* [Directions] Every line with the word "verified" in it should be extracted from the data that follows.

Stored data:
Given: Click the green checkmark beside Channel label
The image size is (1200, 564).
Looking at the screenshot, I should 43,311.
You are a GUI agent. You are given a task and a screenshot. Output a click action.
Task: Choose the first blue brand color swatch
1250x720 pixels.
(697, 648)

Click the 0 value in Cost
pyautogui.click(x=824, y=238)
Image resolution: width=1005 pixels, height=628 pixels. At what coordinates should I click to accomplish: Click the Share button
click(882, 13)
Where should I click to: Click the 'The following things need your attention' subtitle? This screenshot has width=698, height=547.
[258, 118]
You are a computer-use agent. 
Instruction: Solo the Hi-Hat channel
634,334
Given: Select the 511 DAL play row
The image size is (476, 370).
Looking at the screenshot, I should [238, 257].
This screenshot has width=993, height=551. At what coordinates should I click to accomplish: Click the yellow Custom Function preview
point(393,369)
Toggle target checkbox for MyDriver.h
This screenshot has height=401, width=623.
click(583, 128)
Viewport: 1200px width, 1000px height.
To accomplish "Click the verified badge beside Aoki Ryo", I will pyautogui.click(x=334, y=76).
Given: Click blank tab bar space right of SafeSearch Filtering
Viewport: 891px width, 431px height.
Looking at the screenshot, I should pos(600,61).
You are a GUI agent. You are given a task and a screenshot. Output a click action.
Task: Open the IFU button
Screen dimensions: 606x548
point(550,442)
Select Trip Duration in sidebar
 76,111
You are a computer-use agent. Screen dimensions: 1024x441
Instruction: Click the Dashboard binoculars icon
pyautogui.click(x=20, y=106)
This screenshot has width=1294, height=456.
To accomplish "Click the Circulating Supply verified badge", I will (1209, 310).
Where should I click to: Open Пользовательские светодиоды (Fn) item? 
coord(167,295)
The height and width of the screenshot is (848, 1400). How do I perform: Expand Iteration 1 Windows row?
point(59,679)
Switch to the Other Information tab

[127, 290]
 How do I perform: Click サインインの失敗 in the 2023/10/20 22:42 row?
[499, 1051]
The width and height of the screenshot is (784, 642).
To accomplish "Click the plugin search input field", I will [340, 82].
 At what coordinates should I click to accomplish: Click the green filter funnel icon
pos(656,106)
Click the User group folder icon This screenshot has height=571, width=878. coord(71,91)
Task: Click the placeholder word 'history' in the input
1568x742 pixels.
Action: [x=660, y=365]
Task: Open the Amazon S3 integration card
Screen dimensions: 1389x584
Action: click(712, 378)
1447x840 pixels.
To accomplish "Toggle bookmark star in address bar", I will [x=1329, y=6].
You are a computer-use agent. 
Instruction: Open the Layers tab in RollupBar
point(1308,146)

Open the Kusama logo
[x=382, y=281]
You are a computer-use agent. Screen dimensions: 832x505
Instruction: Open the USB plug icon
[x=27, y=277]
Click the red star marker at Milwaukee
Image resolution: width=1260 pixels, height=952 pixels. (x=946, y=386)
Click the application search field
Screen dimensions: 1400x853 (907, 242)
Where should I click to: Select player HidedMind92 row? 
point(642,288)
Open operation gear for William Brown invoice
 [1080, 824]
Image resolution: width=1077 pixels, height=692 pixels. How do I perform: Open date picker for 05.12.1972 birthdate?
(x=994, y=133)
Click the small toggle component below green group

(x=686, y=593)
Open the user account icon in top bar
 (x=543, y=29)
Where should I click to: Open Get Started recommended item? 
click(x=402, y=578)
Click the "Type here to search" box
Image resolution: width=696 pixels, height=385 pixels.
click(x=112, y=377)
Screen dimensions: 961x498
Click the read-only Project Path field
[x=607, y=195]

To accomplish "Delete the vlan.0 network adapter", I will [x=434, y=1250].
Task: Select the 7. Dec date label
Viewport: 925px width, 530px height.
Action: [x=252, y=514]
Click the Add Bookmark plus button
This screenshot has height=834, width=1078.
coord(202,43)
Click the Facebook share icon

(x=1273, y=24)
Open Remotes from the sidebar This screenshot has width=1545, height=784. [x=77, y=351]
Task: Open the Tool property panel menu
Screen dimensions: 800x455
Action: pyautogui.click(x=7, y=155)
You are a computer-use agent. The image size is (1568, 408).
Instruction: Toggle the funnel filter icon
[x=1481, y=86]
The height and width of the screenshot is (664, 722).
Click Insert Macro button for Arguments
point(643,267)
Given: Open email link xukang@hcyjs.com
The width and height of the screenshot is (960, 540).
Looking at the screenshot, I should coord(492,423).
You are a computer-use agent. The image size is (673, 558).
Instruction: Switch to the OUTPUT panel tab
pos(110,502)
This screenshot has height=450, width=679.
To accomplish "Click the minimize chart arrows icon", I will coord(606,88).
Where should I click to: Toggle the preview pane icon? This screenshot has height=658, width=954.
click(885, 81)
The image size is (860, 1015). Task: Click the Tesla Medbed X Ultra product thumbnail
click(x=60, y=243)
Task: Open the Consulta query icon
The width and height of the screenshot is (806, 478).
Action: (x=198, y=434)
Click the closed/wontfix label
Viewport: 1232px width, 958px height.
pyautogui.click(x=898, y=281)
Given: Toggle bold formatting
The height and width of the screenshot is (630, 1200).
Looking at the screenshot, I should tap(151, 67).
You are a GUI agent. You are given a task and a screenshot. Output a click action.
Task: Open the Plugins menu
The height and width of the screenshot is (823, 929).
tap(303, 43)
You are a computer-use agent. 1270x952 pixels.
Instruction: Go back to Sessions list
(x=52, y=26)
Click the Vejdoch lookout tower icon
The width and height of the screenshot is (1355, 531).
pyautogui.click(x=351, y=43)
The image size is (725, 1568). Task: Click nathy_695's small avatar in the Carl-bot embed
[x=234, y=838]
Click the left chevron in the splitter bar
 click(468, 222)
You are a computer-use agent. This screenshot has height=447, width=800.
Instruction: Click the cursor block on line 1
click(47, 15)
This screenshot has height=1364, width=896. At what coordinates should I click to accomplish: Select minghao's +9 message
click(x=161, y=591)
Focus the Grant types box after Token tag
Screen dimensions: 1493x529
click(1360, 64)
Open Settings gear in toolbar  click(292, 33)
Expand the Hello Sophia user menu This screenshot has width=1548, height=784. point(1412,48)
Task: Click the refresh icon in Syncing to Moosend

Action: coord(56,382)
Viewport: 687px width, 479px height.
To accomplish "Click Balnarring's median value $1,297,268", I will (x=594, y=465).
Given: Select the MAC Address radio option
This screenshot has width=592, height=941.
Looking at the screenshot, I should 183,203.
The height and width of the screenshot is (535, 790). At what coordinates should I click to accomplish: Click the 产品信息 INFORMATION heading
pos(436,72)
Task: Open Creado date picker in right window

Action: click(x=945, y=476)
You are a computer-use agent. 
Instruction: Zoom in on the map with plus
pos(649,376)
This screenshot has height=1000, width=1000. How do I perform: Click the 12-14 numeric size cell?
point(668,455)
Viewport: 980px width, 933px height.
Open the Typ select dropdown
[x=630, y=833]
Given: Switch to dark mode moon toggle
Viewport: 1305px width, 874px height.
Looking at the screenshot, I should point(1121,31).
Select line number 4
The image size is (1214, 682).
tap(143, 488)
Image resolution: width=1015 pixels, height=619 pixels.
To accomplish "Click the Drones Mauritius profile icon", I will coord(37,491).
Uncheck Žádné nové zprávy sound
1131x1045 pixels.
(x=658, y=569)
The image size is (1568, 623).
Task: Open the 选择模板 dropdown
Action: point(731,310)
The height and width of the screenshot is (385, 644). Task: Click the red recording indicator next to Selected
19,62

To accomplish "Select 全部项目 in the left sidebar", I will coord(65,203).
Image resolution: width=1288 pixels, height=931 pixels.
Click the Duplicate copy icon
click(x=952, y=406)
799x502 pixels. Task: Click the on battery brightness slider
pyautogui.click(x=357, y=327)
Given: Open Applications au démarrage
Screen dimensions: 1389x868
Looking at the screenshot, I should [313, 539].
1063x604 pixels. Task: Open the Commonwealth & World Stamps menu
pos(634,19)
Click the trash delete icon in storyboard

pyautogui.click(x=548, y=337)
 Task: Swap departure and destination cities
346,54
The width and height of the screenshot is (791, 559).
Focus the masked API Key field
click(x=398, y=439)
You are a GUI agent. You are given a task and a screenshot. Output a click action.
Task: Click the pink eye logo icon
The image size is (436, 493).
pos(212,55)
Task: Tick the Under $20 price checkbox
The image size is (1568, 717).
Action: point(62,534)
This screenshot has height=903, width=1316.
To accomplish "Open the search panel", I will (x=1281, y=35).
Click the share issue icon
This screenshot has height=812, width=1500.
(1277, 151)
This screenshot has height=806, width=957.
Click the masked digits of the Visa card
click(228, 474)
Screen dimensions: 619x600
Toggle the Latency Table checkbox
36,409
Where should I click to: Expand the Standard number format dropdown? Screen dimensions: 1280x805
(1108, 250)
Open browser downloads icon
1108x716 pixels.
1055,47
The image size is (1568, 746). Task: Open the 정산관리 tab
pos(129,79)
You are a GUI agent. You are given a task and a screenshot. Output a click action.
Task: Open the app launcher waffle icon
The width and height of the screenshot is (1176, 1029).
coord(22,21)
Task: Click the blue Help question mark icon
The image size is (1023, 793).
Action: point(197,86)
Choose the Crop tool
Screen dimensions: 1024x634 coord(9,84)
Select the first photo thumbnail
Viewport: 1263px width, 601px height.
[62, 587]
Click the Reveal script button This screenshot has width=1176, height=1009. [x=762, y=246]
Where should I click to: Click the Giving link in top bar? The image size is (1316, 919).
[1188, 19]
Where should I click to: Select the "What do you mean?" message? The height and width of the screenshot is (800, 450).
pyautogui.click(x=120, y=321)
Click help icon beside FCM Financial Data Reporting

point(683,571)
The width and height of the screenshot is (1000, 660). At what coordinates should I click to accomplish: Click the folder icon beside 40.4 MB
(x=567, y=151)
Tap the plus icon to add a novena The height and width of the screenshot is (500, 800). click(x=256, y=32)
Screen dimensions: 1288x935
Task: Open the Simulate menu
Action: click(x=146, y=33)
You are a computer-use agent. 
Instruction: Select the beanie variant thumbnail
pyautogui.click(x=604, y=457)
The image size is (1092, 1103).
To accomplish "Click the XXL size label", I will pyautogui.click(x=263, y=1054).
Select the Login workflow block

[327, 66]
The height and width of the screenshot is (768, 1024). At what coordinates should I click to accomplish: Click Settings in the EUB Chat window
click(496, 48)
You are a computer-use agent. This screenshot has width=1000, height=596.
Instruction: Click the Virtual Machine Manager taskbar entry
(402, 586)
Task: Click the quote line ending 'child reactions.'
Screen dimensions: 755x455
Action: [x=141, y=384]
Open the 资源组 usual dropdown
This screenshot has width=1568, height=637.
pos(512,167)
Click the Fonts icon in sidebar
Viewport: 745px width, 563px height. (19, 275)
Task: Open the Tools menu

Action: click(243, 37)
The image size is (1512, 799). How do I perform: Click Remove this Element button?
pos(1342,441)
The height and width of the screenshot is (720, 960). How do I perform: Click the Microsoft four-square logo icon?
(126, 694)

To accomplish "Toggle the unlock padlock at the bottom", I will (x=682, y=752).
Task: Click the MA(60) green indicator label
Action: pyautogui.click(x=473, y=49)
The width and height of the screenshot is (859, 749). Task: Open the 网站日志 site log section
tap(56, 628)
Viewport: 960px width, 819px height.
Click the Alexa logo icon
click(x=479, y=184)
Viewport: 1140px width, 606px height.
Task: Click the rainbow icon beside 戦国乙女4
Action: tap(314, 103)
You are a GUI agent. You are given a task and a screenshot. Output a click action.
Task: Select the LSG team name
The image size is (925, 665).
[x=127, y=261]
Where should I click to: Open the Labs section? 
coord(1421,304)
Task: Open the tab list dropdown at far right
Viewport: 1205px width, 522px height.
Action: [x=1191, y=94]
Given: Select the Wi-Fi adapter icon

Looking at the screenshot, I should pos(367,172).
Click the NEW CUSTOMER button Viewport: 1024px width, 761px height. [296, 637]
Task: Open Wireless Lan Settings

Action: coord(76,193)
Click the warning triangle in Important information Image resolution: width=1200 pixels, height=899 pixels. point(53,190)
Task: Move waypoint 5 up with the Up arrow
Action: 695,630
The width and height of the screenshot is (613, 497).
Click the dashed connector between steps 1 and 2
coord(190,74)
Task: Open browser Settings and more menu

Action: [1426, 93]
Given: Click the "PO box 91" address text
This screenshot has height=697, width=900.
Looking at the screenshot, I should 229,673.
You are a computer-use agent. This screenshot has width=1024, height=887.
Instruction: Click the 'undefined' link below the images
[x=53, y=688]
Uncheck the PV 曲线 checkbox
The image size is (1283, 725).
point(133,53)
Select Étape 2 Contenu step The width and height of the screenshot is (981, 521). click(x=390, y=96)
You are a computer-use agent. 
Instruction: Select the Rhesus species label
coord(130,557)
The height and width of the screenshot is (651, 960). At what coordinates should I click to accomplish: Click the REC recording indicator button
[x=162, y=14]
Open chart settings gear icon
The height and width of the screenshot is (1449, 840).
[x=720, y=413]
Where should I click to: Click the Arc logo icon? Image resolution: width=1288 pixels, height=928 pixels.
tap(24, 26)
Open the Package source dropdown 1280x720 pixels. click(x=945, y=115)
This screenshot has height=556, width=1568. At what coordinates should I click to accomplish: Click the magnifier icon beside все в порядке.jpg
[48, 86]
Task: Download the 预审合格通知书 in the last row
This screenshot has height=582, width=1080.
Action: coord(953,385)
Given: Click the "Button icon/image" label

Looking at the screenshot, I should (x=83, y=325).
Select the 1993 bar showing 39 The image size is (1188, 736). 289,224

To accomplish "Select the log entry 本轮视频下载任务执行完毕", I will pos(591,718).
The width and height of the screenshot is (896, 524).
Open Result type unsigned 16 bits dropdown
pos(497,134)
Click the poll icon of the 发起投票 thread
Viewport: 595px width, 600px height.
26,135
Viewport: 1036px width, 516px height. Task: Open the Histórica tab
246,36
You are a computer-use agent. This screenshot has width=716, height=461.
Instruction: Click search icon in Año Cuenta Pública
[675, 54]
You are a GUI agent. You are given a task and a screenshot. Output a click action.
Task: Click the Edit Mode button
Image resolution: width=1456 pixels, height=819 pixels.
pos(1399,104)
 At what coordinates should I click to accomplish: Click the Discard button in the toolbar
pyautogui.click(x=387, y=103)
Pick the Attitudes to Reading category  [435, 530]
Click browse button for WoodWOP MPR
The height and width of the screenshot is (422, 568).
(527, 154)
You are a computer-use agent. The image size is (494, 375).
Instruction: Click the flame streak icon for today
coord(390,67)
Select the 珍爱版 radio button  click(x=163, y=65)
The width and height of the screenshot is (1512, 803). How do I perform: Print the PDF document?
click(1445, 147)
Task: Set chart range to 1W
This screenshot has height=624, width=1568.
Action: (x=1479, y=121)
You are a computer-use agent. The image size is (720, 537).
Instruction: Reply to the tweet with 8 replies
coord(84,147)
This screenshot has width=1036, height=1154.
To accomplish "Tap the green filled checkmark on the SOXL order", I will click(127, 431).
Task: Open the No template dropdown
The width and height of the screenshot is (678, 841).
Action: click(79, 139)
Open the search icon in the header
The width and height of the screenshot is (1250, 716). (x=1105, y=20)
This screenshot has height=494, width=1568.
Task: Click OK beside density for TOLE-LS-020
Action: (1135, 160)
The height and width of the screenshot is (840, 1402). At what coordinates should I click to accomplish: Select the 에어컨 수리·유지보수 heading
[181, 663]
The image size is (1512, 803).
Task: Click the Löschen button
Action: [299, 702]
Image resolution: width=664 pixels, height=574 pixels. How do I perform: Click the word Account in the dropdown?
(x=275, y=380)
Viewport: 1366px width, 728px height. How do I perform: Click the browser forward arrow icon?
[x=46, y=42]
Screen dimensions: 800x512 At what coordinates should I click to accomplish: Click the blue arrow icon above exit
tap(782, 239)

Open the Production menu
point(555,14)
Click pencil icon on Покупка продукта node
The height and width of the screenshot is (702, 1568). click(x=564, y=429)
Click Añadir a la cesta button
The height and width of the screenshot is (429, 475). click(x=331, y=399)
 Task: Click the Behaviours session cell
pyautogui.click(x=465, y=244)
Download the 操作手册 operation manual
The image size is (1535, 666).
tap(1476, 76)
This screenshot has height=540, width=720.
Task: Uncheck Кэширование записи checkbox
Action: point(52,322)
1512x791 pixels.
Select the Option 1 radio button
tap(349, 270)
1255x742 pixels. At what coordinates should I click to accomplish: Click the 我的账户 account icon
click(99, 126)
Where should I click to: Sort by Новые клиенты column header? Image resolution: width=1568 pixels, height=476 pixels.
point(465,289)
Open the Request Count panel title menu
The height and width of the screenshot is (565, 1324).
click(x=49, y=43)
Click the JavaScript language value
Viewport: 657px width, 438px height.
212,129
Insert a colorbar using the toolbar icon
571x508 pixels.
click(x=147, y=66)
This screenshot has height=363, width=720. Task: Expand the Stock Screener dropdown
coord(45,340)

* [Answer box]
To accomplish "Click the verified badge beside Aoki Ryo", I will pyautogui.click(x=334, y=76).
To accomplish "Click the Circulating Supply verified badge", I will (1209, 310).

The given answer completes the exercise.